Extracted data entries:

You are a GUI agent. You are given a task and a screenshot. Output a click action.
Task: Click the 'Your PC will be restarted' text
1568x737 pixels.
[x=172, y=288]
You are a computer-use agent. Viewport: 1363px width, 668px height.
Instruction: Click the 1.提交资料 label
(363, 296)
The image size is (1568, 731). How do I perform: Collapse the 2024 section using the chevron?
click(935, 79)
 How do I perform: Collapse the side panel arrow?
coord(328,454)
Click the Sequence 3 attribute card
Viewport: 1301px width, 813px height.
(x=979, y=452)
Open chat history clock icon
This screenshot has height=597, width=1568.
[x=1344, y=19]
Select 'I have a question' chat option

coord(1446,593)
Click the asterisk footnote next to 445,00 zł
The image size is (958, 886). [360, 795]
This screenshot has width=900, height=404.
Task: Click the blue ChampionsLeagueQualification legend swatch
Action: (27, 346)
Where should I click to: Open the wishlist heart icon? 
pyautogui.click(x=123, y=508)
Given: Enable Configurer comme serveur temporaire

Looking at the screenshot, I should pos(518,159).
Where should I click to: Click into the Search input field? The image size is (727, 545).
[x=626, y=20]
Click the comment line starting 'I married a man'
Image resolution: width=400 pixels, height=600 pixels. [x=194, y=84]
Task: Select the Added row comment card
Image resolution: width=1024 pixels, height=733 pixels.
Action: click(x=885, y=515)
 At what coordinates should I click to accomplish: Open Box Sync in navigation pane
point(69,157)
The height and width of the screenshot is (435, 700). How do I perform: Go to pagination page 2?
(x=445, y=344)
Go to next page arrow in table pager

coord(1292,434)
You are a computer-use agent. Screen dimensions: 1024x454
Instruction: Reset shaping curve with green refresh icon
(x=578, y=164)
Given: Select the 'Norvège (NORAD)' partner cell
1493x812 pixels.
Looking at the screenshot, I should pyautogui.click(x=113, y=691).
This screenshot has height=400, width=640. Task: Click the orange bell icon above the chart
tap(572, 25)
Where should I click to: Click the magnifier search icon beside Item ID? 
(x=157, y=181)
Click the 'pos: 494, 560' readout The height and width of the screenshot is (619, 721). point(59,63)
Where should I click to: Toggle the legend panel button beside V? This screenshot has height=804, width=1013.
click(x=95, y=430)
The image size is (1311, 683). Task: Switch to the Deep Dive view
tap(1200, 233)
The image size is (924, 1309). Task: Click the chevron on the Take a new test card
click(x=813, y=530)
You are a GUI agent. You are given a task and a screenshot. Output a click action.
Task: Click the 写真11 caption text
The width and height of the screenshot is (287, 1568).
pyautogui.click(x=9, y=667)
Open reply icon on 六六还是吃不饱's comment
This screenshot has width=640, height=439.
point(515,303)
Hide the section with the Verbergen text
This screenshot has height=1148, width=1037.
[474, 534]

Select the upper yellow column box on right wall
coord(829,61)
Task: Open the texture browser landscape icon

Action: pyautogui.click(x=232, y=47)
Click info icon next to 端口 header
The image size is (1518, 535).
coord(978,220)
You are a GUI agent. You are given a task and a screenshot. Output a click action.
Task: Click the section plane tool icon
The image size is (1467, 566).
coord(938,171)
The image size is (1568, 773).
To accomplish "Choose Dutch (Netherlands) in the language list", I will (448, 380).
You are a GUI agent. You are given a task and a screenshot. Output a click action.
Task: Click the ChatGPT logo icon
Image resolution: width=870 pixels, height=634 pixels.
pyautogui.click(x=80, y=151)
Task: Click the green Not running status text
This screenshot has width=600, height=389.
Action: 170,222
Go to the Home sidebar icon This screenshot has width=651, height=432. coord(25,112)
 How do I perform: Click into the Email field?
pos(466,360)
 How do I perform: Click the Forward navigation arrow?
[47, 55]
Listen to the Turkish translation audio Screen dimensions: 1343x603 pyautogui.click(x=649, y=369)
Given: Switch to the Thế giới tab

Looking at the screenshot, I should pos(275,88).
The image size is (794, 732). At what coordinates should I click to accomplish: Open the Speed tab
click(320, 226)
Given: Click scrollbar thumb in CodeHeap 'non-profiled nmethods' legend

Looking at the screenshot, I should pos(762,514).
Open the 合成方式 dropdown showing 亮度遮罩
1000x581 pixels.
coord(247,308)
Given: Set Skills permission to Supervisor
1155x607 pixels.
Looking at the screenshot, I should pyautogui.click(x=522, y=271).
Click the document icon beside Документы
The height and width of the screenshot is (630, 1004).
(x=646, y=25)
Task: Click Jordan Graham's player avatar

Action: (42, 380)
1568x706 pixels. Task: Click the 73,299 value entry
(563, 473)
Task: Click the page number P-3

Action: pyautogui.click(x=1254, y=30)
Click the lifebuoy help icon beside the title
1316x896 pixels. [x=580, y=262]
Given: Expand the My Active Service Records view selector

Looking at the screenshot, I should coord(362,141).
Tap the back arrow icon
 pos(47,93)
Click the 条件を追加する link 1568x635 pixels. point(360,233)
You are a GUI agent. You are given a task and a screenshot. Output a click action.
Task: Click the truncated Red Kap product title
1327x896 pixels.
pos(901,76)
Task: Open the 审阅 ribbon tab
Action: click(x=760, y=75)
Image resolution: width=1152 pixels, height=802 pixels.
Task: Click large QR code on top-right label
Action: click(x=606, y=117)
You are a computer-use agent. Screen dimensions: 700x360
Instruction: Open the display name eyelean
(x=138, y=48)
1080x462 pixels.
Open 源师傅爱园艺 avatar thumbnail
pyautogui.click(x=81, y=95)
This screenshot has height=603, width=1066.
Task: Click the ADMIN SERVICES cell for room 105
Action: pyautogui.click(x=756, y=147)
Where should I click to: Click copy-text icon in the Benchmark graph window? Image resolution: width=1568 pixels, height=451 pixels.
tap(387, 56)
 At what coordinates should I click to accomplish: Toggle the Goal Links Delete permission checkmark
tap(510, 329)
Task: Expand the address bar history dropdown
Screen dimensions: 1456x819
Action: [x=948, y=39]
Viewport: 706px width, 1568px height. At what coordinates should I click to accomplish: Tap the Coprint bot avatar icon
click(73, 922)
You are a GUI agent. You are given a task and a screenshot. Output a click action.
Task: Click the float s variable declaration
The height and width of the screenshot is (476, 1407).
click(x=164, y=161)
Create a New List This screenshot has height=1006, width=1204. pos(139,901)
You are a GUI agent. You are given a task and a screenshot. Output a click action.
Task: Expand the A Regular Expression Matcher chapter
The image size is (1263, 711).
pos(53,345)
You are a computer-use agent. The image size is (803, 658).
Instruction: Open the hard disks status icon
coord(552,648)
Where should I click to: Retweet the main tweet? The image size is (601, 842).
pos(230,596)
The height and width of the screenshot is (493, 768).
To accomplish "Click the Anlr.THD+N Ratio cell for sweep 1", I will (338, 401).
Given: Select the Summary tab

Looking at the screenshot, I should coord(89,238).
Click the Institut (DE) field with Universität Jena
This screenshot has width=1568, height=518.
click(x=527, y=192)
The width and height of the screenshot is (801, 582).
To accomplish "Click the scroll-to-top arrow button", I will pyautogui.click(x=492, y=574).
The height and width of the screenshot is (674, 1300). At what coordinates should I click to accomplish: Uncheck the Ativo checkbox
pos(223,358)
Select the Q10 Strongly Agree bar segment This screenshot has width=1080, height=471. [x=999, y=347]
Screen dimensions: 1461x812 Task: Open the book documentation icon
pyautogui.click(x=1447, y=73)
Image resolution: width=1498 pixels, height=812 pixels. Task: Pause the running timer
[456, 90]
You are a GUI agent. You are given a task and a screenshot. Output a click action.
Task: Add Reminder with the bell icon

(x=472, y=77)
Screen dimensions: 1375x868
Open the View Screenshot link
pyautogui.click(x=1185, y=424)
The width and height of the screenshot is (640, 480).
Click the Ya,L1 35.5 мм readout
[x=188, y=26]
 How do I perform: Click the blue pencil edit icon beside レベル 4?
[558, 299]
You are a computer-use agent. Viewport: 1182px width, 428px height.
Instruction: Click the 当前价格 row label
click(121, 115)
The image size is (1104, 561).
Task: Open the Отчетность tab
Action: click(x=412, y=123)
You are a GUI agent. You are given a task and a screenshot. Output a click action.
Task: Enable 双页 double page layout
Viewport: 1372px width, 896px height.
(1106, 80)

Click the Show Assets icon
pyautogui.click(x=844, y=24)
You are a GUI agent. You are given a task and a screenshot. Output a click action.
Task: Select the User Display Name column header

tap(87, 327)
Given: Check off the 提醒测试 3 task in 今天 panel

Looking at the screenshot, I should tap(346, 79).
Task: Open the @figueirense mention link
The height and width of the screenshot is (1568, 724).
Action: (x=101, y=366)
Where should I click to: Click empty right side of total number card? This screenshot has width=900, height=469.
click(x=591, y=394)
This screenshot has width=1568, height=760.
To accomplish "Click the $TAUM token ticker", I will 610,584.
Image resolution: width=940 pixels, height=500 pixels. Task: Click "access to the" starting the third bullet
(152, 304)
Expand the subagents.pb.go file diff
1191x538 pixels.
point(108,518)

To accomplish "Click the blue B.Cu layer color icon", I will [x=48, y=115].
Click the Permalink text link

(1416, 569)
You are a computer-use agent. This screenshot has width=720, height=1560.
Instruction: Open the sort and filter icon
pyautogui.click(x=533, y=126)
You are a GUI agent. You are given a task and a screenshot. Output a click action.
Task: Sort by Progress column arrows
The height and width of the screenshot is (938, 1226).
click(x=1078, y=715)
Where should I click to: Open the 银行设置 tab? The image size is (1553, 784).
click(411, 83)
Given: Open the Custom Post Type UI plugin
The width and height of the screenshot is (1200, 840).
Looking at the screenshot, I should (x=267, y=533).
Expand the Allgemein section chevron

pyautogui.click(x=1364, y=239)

### WHAT THIS TASK INVOLVES
Write out, from the lines above, only those from the line with "How do I perform: Click into" to the line with "Task: Click the truncated", exactly as given, including the first and the last.

### SOLVED EXERCISE
 How do I perform: Click into the Email field?
pos(466,360)
 How do I perform: Click the Forward navigation arrow?
[47, 55]
Listen to the Turkish translation audio Screen dimensions: 1343x603 pyautogui.click(x=649, y=369)
Given: Switch to the Thế giới tab

Looking at the screenshot, I should pos(275,88).
The image size is (794, 732). At what coordinates should I click to accomplish: Open the Speed tab
click(320, 226)
Given: Click scrollbar thumb in CodeHeap 'non-profiled nmethods' legend

Looking at the screenshot, I should pos(762,514).
Open the 合成方式 dropdown showing 亮度遮罩
1000x581 pixels.
coord(247,308)
Given: Set Skills permission to Supervisor
1155x607 pixels.
Looking at the screenshot, I should pyautogui.click(x=522, y=271).
Click the document icon beside Документы
The height and width of the screenshot is (630, 1004).
(x=646, y=25)
Task: Click Jordan Graham's player avatar

Action: (42, 380)
1568x706 pixels. Task: Click the 73,299 value entry
(563, 473)
Task: Click the page number P-3

Action: pyautogui.click(x=1254, y=30)
Click the lifebuoy help icon beside the title
1316x896 pixels. [x=580, y=262]
Given: Expand the My Active Service Records view selector

Looking at the screenshot, I should coord(362,141).
Tap the back arrow icon
 pos(47,93)
Click the 条件を追加する link 1568x635 pixels. point(360,233)
You are a GUI agent. You are given a task and a screenshot. Output a click action.
Task: Click the truncated Red Kap product title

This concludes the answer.